Peki, şimdi duyabiliyor muyuz? Gündemimizde yeniden Afgan göçmenler varken sesler hiç olmadığı kadar öfkeyle dolu. Sınırlarımıza akın eden Afganların durumuyla salgın ekonomisi birleşince ortaya akıl almaz bir mülteci karşıtlığı çıktı. Sonuç itibariyle bir arada yaşadığımız ve gerçekten mağdur olduğu için ülkemizde misafir ettiğimiz insanlar bu gibi dezenformasyon içerikli algılarla belirli siyasal grupların hedefi oldu. Bizler de sosyal medyanın ve hatta doğrudan küresel medyanın ürettiği her türlü propagandayı öfke olarak sindirip çarçabuk kavga haline getirdik. Bir arada yaşamak zorunda olduğumuz insanlara kayıtsız kalmamız ise bir başka algının başarısı oldu. Önce aldattık, kandırdık, el koyduk ve sömürdük; sonra sövdük, taşladık ve nihayetinde yaktık. Tüm bu işlemler için sadece birkaç dakikada tek bir tuşa basarak yalanı, iftirayı ve fitneyi toplumlara enjekte eden militanların artık silaha ve meydanlara ihtiyacı kalmadı. Kadınları, çocukları, yaşlı ve engelli insanları dahi hedefe koymaktan çekinmeyen bu ultra ahlaksız güruh, bir milletin vicdanına, tarihsel hafızasına ve coğrafyasındaki sevgi mayasına musallat oldu.
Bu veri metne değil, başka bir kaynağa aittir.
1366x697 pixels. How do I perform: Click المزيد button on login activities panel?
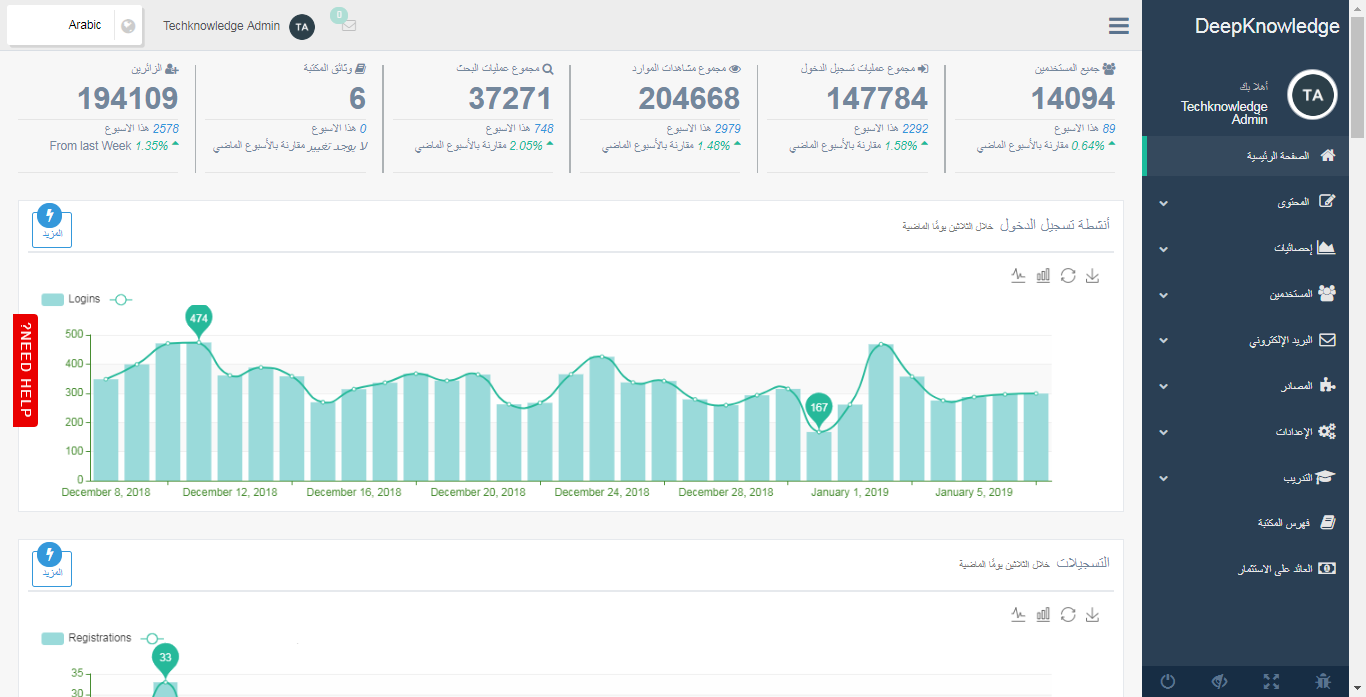(x=52, y=229)
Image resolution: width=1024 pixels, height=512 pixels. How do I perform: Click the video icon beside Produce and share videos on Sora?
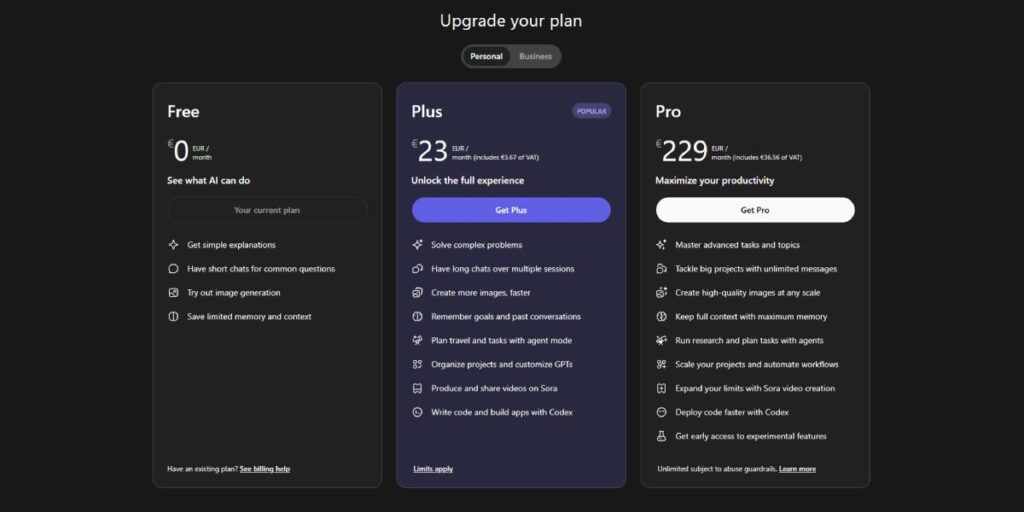(418, 388)
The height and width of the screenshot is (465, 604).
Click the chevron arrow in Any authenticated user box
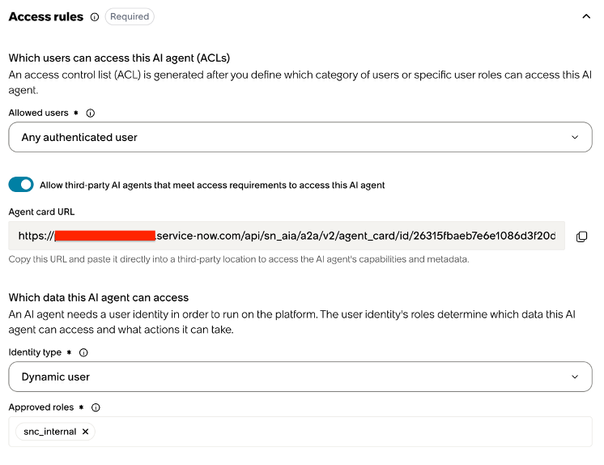click(x=575, y=137)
Fakat bunlarla savaşımız en az hudutlarımızı korumak kadar mühim olduğundan bu cepheden de ayrılacak değiliz.
Öte yandan algının olguya galebe çaldığı şu çağda, söz konusu ülkemize sığınan insanlar olduğunda mağdurluğun mazlumlukla yarıştırılmasına neden hiç itiraz etmiyoruz? Göç eden insanların masumluğunu da suçluluğunu da genelliyor ve ekonomik saiklerle zorlaşan hayatlarımızı bu insanların varlığı üzerinden açıklamaya girişiyoruz. Mazlumluğun mağdurlukla yarıştırılmasından nemalanan siyasi ve iktisadi müfsitlerin önüne bir tabak yemek de biz koyuyoruz. Size düzensiz yahut yasadışı olsun, o veya bu sebeple göçsün, bir göçmenin, sizden daha az iyi yaşamak için yaratıldığını düşündüren şey nedir? Bugünün dünyasında gerçeğin politikası ile insanlığın yaşamasına ve yaşatılmasına zemin hazırlayacak siyasi, iktisadi ve insani bir düzen için icraata geçmemiz gerekirken bizler oturmuş çağı, mazlumu ve yaşamak hakkını hunharca kötülüyoruz.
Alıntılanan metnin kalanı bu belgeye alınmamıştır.